[Data items]
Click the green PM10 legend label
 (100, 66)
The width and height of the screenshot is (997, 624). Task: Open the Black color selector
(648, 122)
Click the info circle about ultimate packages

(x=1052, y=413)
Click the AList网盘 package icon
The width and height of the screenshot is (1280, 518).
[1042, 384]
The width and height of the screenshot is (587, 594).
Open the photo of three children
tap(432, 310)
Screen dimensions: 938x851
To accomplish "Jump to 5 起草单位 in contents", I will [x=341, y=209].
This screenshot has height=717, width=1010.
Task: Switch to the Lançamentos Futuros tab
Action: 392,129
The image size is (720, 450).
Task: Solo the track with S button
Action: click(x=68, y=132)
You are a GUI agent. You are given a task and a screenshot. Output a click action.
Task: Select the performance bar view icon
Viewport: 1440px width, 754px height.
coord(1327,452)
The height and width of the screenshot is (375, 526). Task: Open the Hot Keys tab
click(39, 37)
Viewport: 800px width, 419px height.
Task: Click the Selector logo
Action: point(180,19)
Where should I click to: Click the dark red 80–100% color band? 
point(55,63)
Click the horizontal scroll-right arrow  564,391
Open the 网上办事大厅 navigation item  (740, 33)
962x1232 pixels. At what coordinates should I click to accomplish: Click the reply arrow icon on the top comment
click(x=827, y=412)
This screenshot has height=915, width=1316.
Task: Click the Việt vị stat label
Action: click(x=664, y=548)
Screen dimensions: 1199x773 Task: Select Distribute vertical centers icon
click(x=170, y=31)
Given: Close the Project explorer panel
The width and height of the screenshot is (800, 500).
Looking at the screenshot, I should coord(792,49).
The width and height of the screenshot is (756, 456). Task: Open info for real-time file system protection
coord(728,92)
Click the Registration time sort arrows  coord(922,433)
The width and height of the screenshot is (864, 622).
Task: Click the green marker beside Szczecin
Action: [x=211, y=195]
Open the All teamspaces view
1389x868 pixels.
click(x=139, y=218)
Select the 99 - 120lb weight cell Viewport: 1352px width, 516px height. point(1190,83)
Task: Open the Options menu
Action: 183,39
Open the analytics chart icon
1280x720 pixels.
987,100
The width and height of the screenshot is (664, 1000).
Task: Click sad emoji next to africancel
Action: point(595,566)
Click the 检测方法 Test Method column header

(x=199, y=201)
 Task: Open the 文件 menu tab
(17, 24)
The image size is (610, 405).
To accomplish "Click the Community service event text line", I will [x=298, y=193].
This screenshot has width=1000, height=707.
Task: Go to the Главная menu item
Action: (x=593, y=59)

▸ **TASK GOAL**
Reprint exactly the lines above that start at the one with "The width and height of the screenshot is (997, 624)." and end at the one with "The width and height of the screenshot is (587, 594).", keeping both and adding none.

▸ **EXERCISE RESULT**
The width and height of the screenshot is (997, 624). Task: Open the Black color selector
(648, 122)
Click the info circle about ultimate packages

(x=1052, y=413)
Click the AList网盘 package icon
The width and height of the screenshot is (1280, 518).
[1042, 384]
The width and height of the screenshot is (587, 594).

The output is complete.